The report says that Asian immigrants have overtaken Hispanics as the immigrant group with the greatest number of new arrivals in the country. Asian-Americans comprise 5.8 percent of the nation's population, and 3.17 percent of Pennsylvania's population, according to the report. In the Pittsburgh metro area, 2.1 percent of the population by 2010 Census data is Asian, compared to 1.3 percent who are Hispanic. Within the city limits, 5 percent are Asian, compared to 2.3 percent Hispanic, from the same census data.
And it's not just Pittsburgh's rivers attracting Asian-Americans. It's also institutions such as Carnegie Mellon University, UPMC and employment opportunities with the Marcellus Shale industries, said Melanie Harrington, who works to welcome immigrants to the city through the organization Vibrant Pittsburgh. She listed the industries to which new Asian immigrants are attracted: the education sector, health care, technology, energy and business entrepreneurship, among many.
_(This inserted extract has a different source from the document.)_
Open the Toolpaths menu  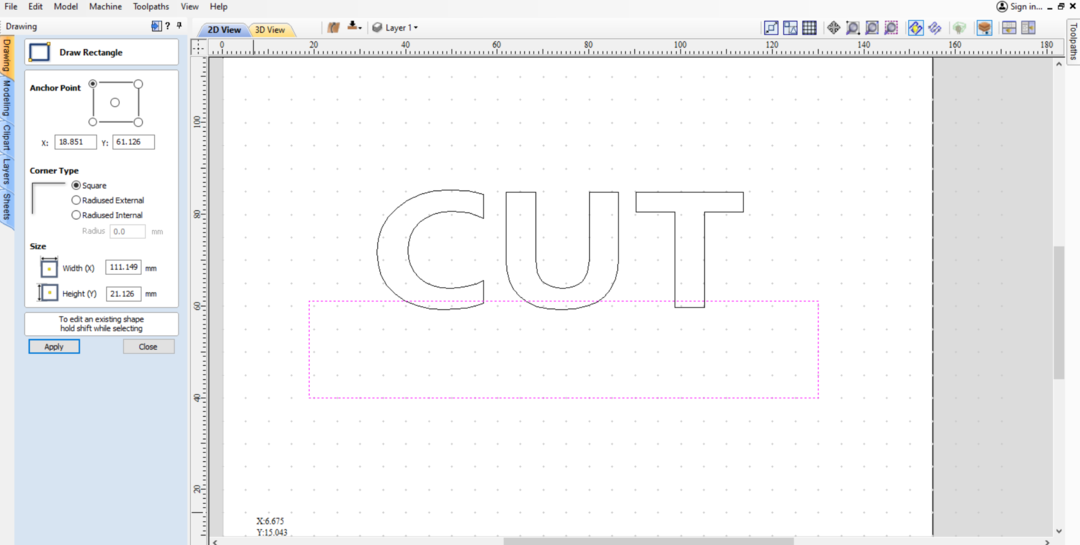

"Asian-Americans are on average more educated and have higher median incomes than other immigrant groups," said Cary Funk, a researcher at Pew who worked on the report. Ms. Harrington said these qualities of valuing education, particularly in the science and technology sectors, showed that "the national trend is really being played out here in Pittsburgh."
But Larry Davis, a demographer and the director of the Center on Race and Social Problems at the University of Pittsburgh, said the wave of increased immigrants -- both Hispanic and Asian -- is largely a "bi-coastal phenomenon" that has skirted around Pittsburgh. He said the decline of the steel industry hurt local growth and was a disincentive for immigrants who might otherwise have settled in the city.
Those who did end up in Pittsburgh have watched the city change. Mila Yochum, one of 36 percent of American-born Asians in Pittsburgh, was born and raised in Brookline. She said she has seen a visible increase in the number of Asians in the city during her lifetime. Ms. Yochum, who is Vietnamese-American, said she remembers when she used to have the only Asian face around, but that is no longer the case.
Still, both Ms. Alampally and Ms. Yochum said that despite the increased numbers of Asians in Pittsburgh in recent years, they feel cultural sensitivity remains a problem. Ms. Alampally, who lives in Upper St. Clair and works for a consulting company, said people are often surprised to find that she speaks perfect English and that she is from southern India, and not Native American.
Ms. Yochum, who oversees an organization of young Asian-American professionals, told a story about trying to help a Chinese immigrant mother whose day care center would not heat up her child's food because they did not like the smell of it.
Although many Asians come to Pittsburgh for the universities -- nearly 81 percent of Carnegie Mellon's international students last year were Asian -- those who stay in the country don't always choose to live in Pittsburgh. Zipei Tu came from China in 2006 to study at CMU, but he was the only one in his class to remain after graduating. Mr. Tu, who works in international sales for an information technology firm, said his friends left for San Francisco, New York and Washington, D.C. He added that the "temporary" population of Chinese immigrants in Pittsburgh -- mostly students -- is greater than the permanent population.
"Let me put it frankly," he said. "I don't think people here are as open as in other areas."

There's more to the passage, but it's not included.